What kind of restaurant gives kids raw dough to play with? Does it employ people who enjoy digging that shit out of crevices???

wow, my whole life is a lie

I love that gif. I need to remember to use it in Slack sometime with my supervisor.

Oh, go to hell, Universe. You take away brontosaurs, you take away Pluto as a planet, you take away cookie dough—what next, Hobbes was only a stuffed tiger? This will not stand! FIGHT ME

You want to know what’s messed up? I just finished a frozen wedge of Nestle’s chocolate chip cookie dough when I opened up this article.

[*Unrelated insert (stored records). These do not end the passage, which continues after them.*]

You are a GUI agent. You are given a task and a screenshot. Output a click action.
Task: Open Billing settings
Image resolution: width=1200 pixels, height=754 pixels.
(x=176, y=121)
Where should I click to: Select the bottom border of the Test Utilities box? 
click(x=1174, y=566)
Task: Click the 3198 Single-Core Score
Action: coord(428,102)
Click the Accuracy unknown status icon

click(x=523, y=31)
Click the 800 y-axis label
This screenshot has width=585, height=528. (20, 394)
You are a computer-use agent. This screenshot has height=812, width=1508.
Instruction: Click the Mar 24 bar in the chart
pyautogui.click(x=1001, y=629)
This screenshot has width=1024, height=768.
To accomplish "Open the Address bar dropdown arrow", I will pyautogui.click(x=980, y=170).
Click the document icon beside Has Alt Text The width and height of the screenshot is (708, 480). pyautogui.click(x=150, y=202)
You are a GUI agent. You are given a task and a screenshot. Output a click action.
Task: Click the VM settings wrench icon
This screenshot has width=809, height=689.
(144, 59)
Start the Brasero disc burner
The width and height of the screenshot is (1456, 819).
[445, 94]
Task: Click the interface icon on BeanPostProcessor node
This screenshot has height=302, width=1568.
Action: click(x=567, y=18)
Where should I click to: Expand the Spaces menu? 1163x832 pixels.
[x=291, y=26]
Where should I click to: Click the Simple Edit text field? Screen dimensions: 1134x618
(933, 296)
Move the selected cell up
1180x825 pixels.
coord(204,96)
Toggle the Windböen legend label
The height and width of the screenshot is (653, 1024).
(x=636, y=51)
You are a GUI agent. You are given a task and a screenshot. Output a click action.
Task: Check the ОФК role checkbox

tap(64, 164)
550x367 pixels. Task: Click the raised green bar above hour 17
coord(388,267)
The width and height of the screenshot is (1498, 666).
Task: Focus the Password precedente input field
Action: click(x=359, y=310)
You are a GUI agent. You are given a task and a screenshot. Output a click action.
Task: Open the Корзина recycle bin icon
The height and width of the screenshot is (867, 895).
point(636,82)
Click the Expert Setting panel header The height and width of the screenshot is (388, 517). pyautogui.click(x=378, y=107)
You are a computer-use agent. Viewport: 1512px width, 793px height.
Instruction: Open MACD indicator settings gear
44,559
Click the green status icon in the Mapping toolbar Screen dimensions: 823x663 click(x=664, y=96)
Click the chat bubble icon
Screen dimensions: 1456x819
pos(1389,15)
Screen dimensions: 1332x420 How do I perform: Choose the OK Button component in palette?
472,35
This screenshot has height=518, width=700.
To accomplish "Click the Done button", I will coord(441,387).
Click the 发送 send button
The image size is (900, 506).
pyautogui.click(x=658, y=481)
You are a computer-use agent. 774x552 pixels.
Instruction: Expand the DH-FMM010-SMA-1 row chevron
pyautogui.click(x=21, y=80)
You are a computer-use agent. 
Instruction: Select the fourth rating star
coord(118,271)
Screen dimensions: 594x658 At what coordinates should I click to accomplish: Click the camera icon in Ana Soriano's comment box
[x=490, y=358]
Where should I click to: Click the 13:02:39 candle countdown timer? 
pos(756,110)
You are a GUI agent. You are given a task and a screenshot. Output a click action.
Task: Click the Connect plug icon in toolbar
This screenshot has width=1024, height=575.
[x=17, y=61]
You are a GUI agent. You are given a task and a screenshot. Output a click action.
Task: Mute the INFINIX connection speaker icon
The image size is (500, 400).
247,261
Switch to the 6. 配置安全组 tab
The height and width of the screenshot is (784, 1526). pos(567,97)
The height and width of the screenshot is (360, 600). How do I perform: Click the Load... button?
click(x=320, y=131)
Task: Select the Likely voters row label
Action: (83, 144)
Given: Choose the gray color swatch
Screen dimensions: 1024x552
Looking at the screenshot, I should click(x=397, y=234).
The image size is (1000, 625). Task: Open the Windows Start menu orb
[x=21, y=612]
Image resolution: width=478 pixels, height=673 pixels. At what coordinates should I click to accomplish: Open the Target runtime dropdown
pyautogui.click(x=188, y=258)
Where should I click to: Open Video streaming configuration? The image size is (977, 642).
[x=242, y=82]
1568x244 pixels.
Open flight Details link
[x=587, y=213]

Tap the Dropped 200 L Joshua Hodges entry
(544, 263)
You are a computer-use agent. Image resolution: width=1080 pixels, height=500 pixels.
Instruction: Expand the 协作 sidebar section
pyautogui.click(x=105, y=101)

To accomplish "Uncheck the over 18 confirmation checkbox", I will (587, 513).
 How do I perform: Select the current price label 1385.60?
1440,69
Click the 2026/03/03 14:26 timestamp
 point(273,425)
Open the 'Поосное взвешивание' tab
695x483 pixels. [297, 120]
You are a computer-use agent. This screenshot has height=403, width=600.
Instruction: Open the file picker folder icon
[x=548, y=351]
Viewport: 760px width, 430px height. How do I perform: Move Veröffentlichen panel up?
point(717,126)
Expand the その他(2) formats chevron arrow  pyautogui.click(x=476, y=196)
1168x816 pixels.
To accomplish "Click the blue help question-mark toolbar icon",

This image just made me double check all my teeth with my tongue. they are still there.

If the FDA would like to recommend a better way to eat my feelings I’d love to hear it.

“Do you eat at family restaurants that give kids raw dough to play with while you’re waiting for the food?”

.

hey FDA- FUCK YOU. i’ve eaten about 1,00,000 pounds of raw cookie dough and i’m still standing!!!!!!!!!!!!!!!!!

I always pronounce it to rhyme with “ringer,” myself.

...gasp. Can it be? I’m no longer in the greys?